From which there are no pictures. The kids had a blast, but I was too stressed to think about taking photos. As confident as both kids are in the water, as much as I’ve enjoyed Schlitterbahn in the past (without kids), even though we had three adults for two children (thank God for our friend M.) there wasn’t enough Prozac on earth to calm me. The park is very well-managed and there are lifeguards everywhere; there was probably very little real danger, but it felt like the biggest responsibility we’ve ever taken on with those kids, much more even than swimming in the Gulf of Mexico. We frequently got separated, “lost” Gary and Bryan for a while, then I hit my head and M. took Chloe to find them while I sat with an ice pack. Chloe sobbed and wailed on the Congo ride (it wasn’t the water, it was the sounds and mist and dark tunnels) and a lovely kind man floated up to us and asked her name and if he could hold her other hand (while I was cuddling her from my tube) until we got to an exit.
I had to wonder what sort of planning this was, having to pack and get on a plane to Ohio the next day. As fit as I am for my age, I wonder if 8 ½ hours trying to keep up with a 10-year-old and a six-year-old at a water park isn’t just too much.
The day I returned from Ohio, Gary took Chloe swimming and fed her supper. They picked me up at the airport and she spent the night. She and Gary made me a surprise treat, a concoction of graham crackers, peanut butter, bits of chocolate, mint cookies and a ton of food color gel frosting. It was, um, extremely sweet, in every meaning of the word.
Chloe doesn’t always appreciate the nice things Gary does, and one day she said something very unkind to him. He was about to take her swimming and instead went to lie down. I told her she had hurt his feelings, and she finally got it, saying she couldn’t take the words back so what could she do, apologize? So she wouldn’t disturb his nap, I suggested she write an apology on the fridge white board:
Last week of vacation included the usual swimming with mermaids (Chloe said she wants a mermaid tail for her birthday, an idea that creeps me out) and playing in the sand kitchen, plus “baby” care (Lammy, Nessie, a teddy bear my mother made for Chloe’s mother, and even an actual doll, a mermaid Barbie, who swam with us) and watching a bit of Jacques and Julia, which Chloe asked me to turn off because they were preparing duck.
Bryan joined us Saturday and he and Chloe had a last swim together before school started—mostly fighting over a mask and snorkel Chloe never otherwise played with. Just as the cousins are very different, Chloe remarked on how different her mother and her aunt are (like, say, night and day?), and she said, “And Aunt Melissa even likes the Bullhorns!” “You mean Longhorns?” I replied.

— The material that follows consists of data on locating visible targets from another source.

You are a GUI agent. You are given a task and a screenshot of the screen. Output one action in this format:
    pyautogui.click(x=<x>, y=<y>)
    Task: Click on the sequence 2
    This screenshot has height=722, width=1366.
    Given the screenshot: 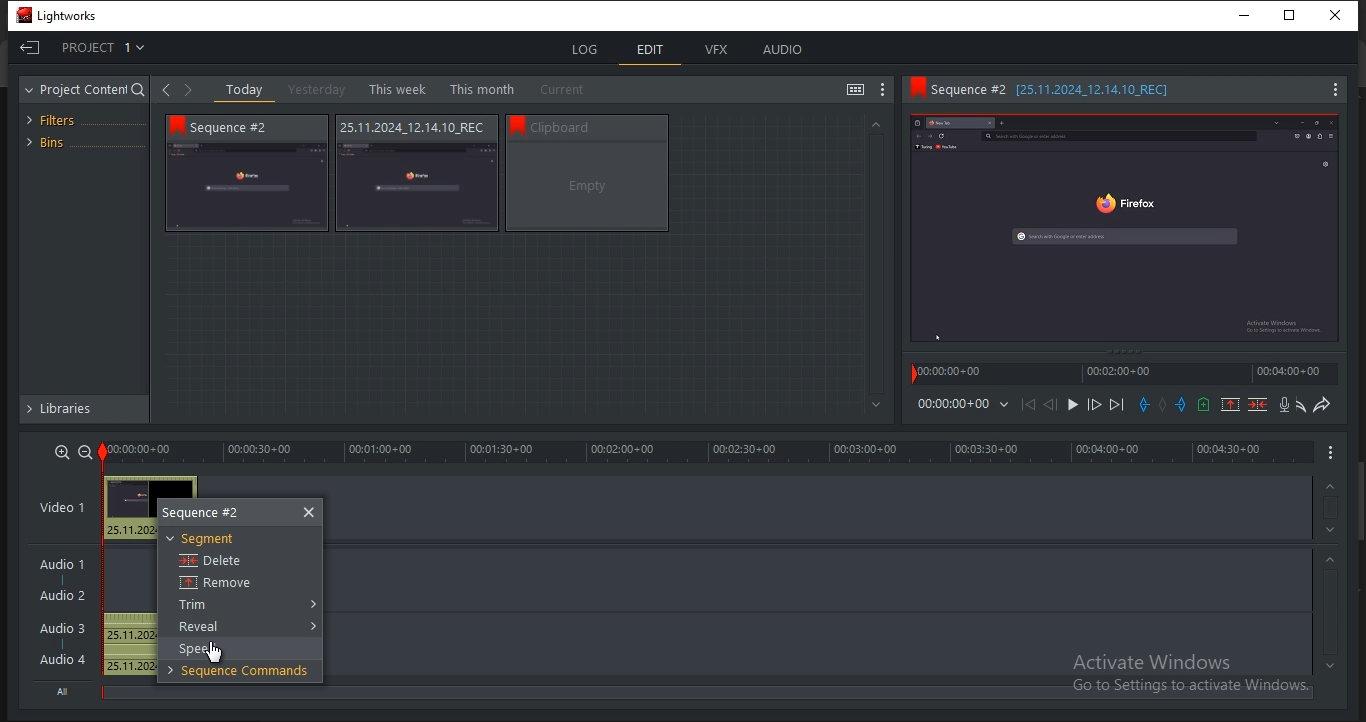 What is the action you would take?
    pyautogui.click(x=217, y=512)
    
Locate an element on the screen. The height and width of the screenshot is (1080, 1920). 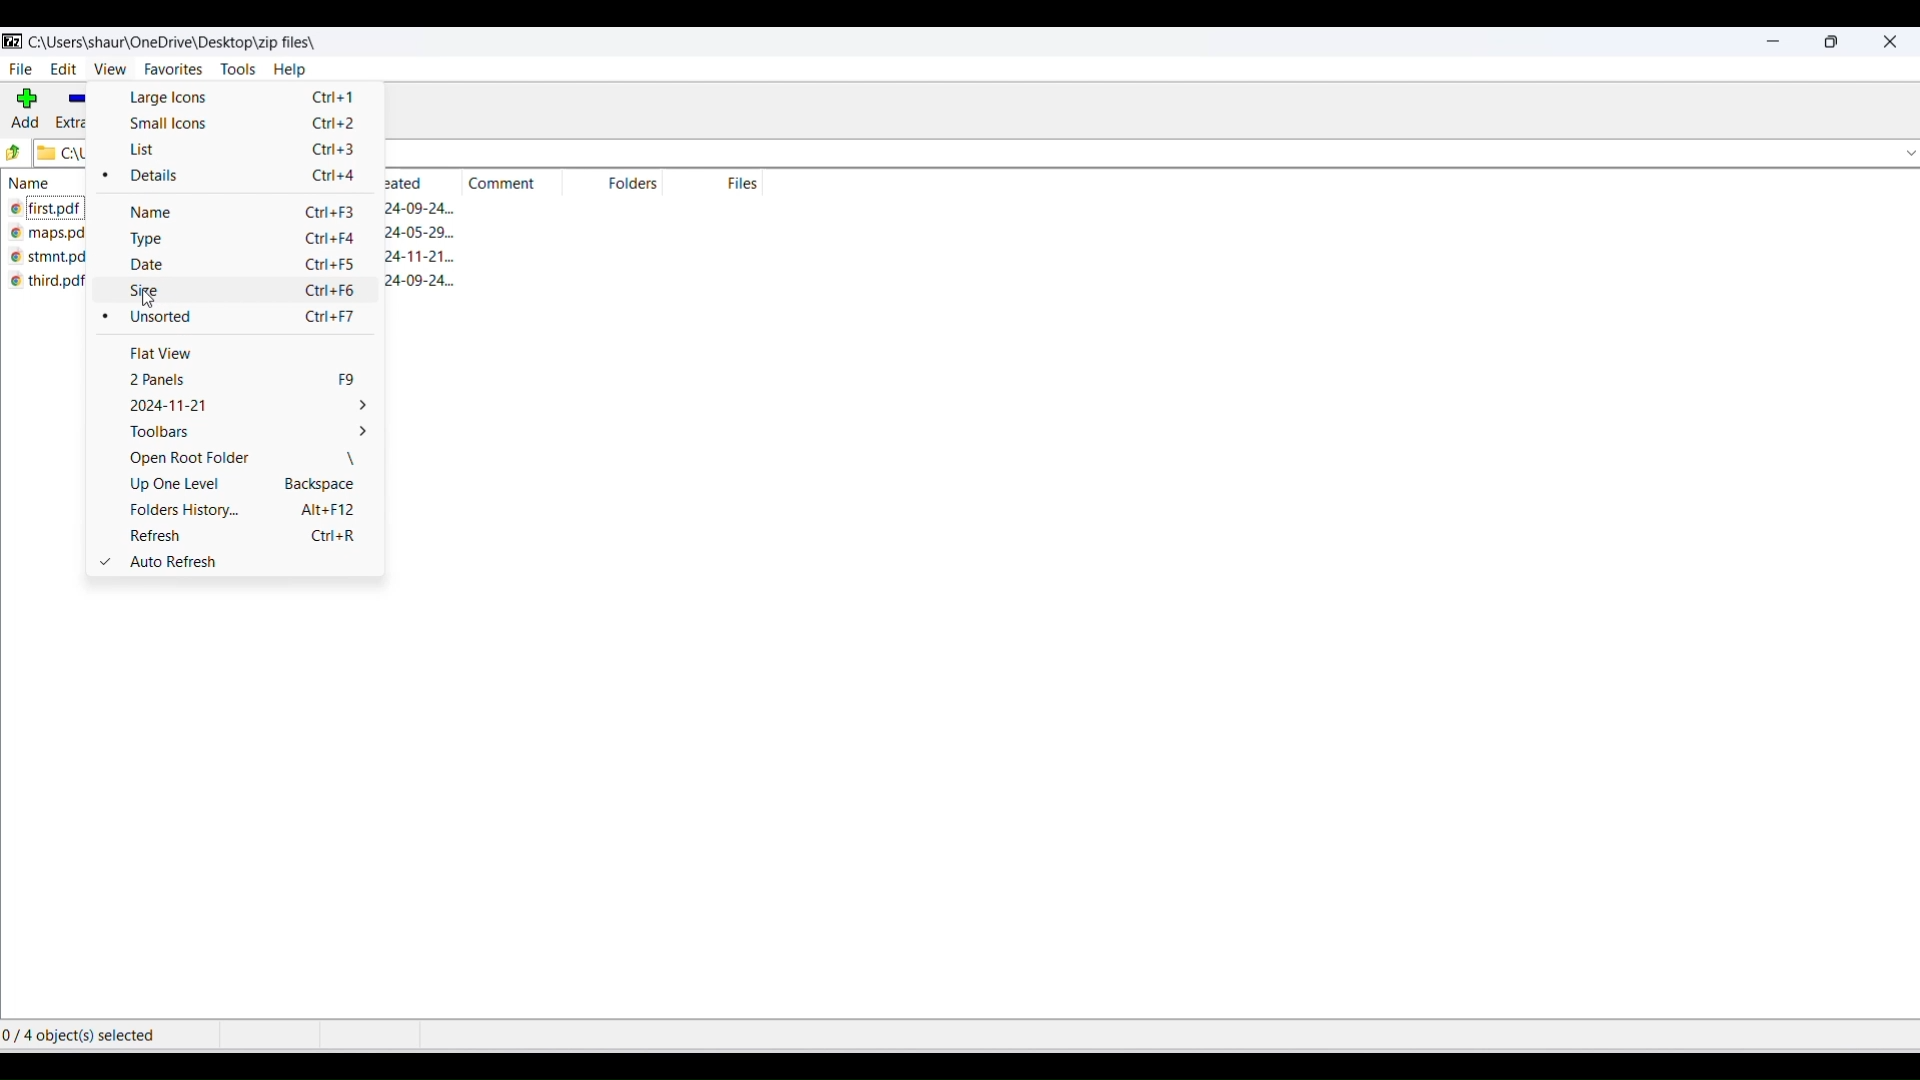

They played “Austin-opoly” (coming to an agreement that sounded to me like a violation of the anti-trust laws) and getting ready for Halloween and Christmas in one swoop.
Sunday we swam after church. Having the snorkel all to herself, Chloe used it as a device that prepared food and drinks (you dialed in what you wanted—I asked for a margarita and nachos), repelled sharks, made music—you name it. I want one.
Cleaning therapy: digging into the sand mess. Kool-Aid makes a good coloring agent, but it stains, so I gave Chloe a pair of plastic gloves.The courtyard is hopeless, and now our water’s turned off, so this is as far as I got.